▶ _READING TEXT_
Concerning the United States and the Region 
 
(SBU) His relations with the United States were generally 
good during his 1996-2000 term, and Fernandez has promised to 
pursue strong cooperation with the U.S. Government if elected 
to serve a second term. In mid-March 2004 a senior PLD 
delegation met with NSC and State Department staff to deliver 
an aide-memoire confirming PLD interest in good relations, 
including support for the free trade agreement then in 
negotiation, for law enforcement cooperation, and for 
anti-terrorism efforts. 
 
(C) The PLD platform advocates closer ties with other 
Caribbean nations for regional and trade issues.  As 
president, Fernandez recognized Cuba in 1998.  Fidel Castro 
later visited the Dominican Republic and Fernandez gave him a 
decoration in a state ceremony.  Fernandez's PRD adversaries 
seek to trade on the Cuba decision; they assert to their 
followers that Fernandez now owns a hotel in Cuba (the logic 
is lacking, but the smear is evident). Fernandez is pragmatic 
on Cuba -- when the United States was seeking to persuade 
Mejia to support the Cuba resolution at the UN Commission on 
Human Rights in April, 2004, the Ambassador sought and 
obtained Fernandez's assurance that he would not speak out 
against a Dominican Republic vote against Cuba.  Mejia's 
reluctant vote provided the margin of victory, and Fernandez 
kept his word, never mentioning the subject. 
 
(SBU) Fernandez is on good terms with President Chavez of 
Venezuela, in part because as FUNGLODE president he served as 
the mediator who traveled to Caracas to negotiate the 
engagement of the Carter Center in Venezuela's polarized 
politics.  U.S. authorities saw this as a positive example of 
Dominican engagement in the region.

▶ _RECORD EXTRACTS_
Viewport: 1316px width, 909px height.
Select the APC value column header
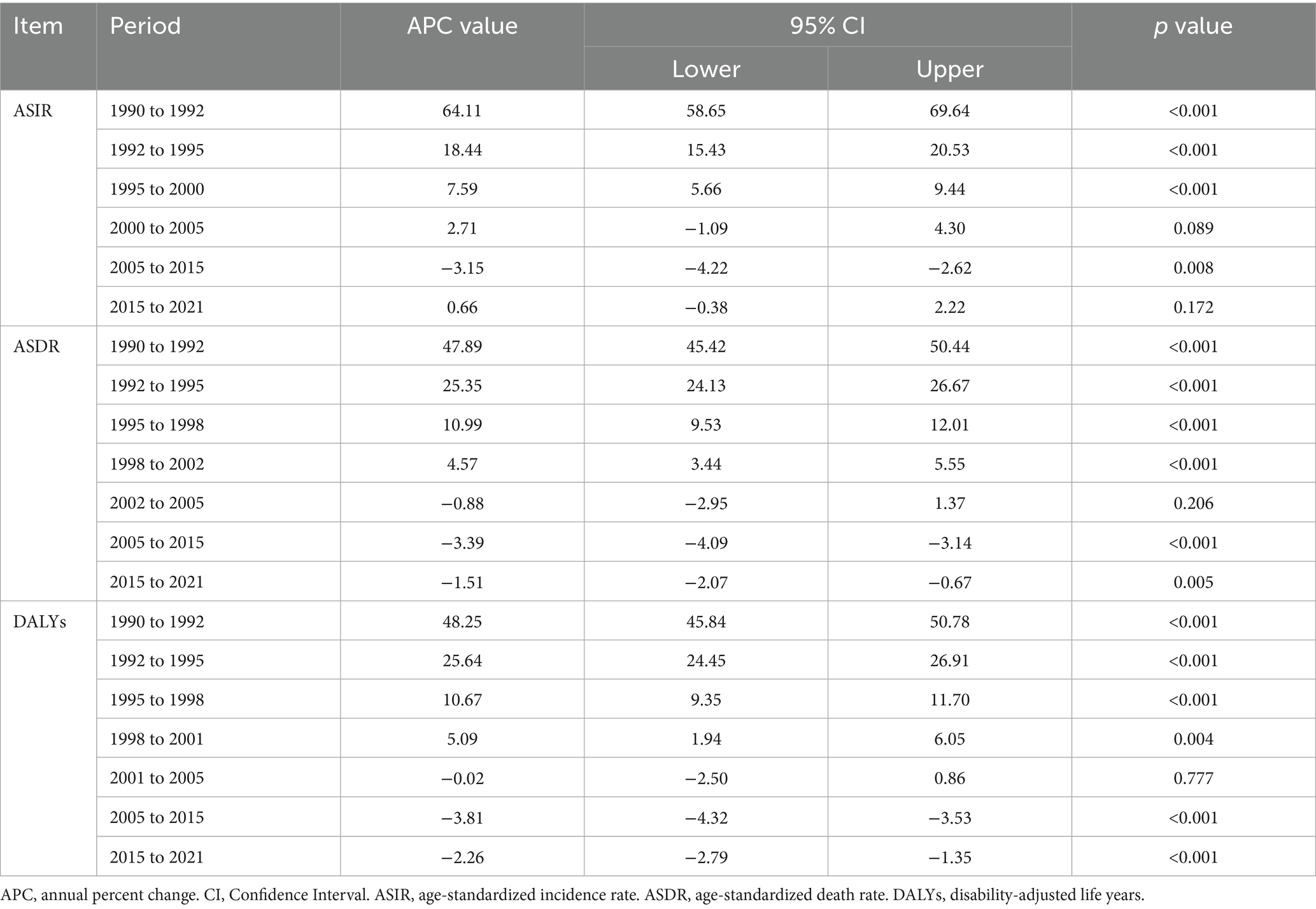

---

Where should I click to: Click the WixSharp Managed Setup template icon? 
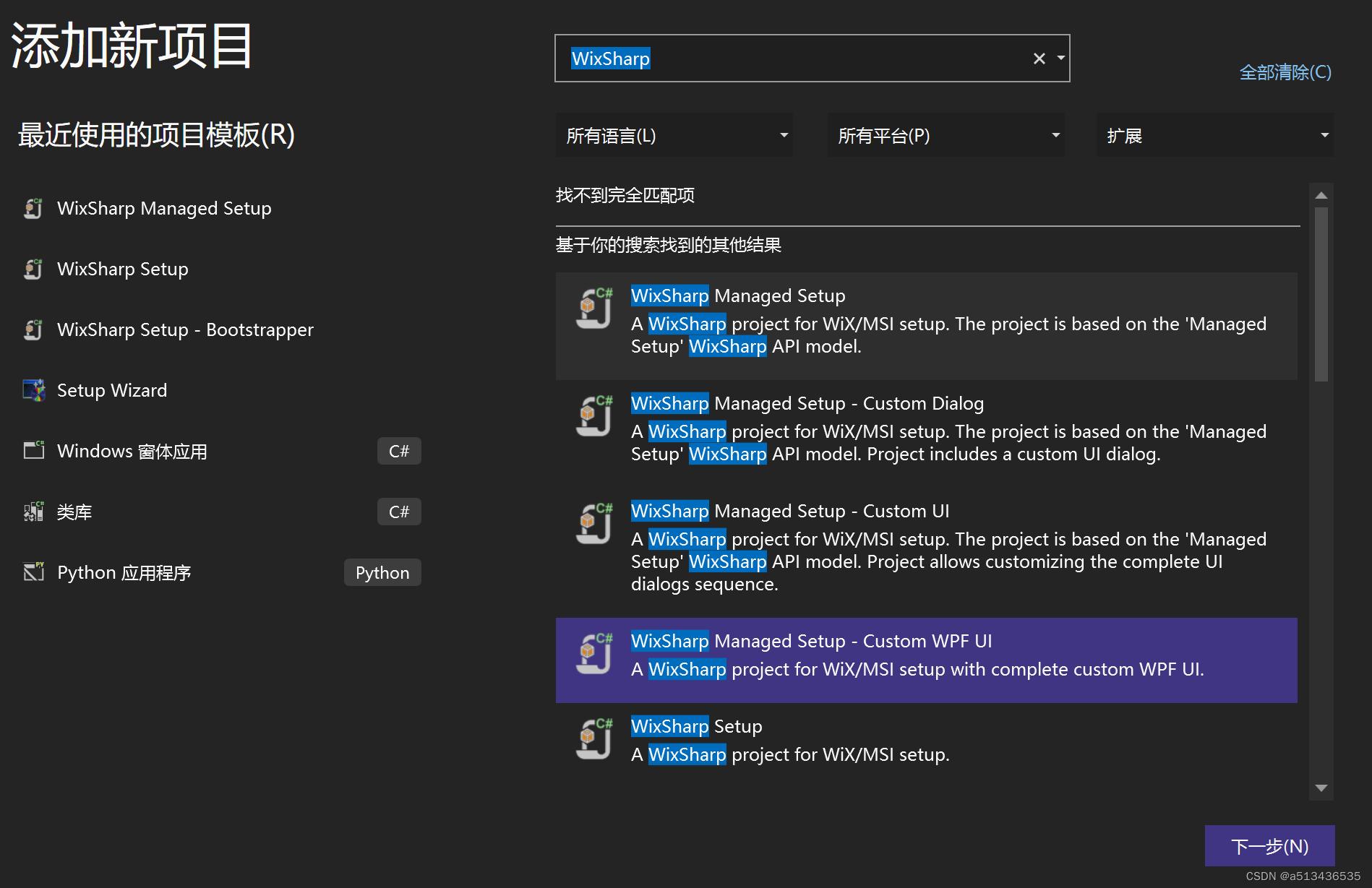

---

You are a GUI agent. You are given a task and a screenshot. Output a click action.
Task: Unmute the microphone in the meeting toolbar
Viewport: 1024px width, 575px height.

▶ _REQUIREMENT 1_
For the text on Fernandez's foreign ties, say whether each statement agrees with it, answering yes or no and quoting the words that decide it: (a) Fernandez recognized Cuba in 1998. (b) Fernandez spoke out against the Dominican vote on Cuba. (c) A senior PLD delegation met with NSC and State Department staff in mid-March 2004.
▶ _REQUIREMENT 2_
Quote the part of the text on Fernandez's foreign ties that opens with the words containing "(SBU) Fernandez is" and closes with "in the region.".
▶ _REQUIREMENT 3_
Extend the text on Fernandez's foreign ties, picking up after its last sentence.

▶ _RIGHT ANSWER 1_
(a) Yes: "As president, Fernandez recognized Cuba in 1998."
(b) No: "Fernandez kept his word, never mentioning the subject."
(c) Yes: "In mid-March 2004 a senior PLD delegation met with NSC and State Department staff"

▶ _RIGHT ANSWER 2_
(SBU) Fernandez is on good terms with President Chavez of 
Venezuela, in part because as FUNGLODE president he served as 
the mediator who traveled to Caracas to negotiate the 
engagement of the Carter Center in Venezuela's polarized 
politics.  U.S. authorities saw this as a positive example of 
Dominican engagement in the region.

▶ _RIGHT ANSWER 3_
(U) The Fernandez administration revised procedures in 1998 
so as to make possible the extradition to the United States 
of Dominicans and other nationals.  Several fugitives were 
delivered under these provisions, although some extradition 
requests were denied. 
 
(C) The Ambassador is acquainted with Fernandez from the 
1996-2000 presidency and has met periodically with him in 
formal and informal settings, one-on-one and in groups.  The 
relationship has warmed considerably over time.  At the 
Ambassador's private lunch for Fernandez and senior aids on 
April 13, Fernandez said he would be happy to "vet" with the 
Embassy any prospective appointees for sensitive positions. 
He confirmed his intention to support the free trade 
agreement and to work to implement it.  At about the same 
time, he commented publicly that a Fernandez administration 
would honor Dominican commitments to the United States 
concerning support for the effort in Iraq (later, 
unfortunately, Mejia withdraw the troops). 
 
The March Back 
(SBU) The PLD's candidate for the presidency in 2000, Danilo 
Medina, placed a weak third, leaving the way clear for 
Fernandez to reassume control of the party.  The 
deterioration of the Dominican economy in 2002-2003, due both 
to externalities and to errors by the Mejia administration, 
made Fernandez look golden.  An easy winner in the PLD party 
selection process, Fernandez has enjoyed poll numbers near 60 
percent since October of 2003. On looming purple and yellow 
billboards across the country, his smiling face promises 
Dominican voters a "return to progress" if he is elected on 
May 16th. (Mejia's slogan in weak response in the later 
campaign has been "Let's Work Together to Get to the Good 
Times.") The numbers have diminished slightly, but reputable 
firms estimate Fernandez's support around 55 percent of the 
electorate. 
 
(U) With 71 percent of Dominicans believing the country is in 
worse shape now then it was when Fernandez left office in 
2000 and about the same number declaring outright rejection 
of Mejia, PLD faithful are predicting a first-round victory. 
Some observers worry that PLD members' triumphalism now may 
lead to violence if results declared by the Central Electoral 
Board (JCE) do not immediately and obviously favor Fernandez.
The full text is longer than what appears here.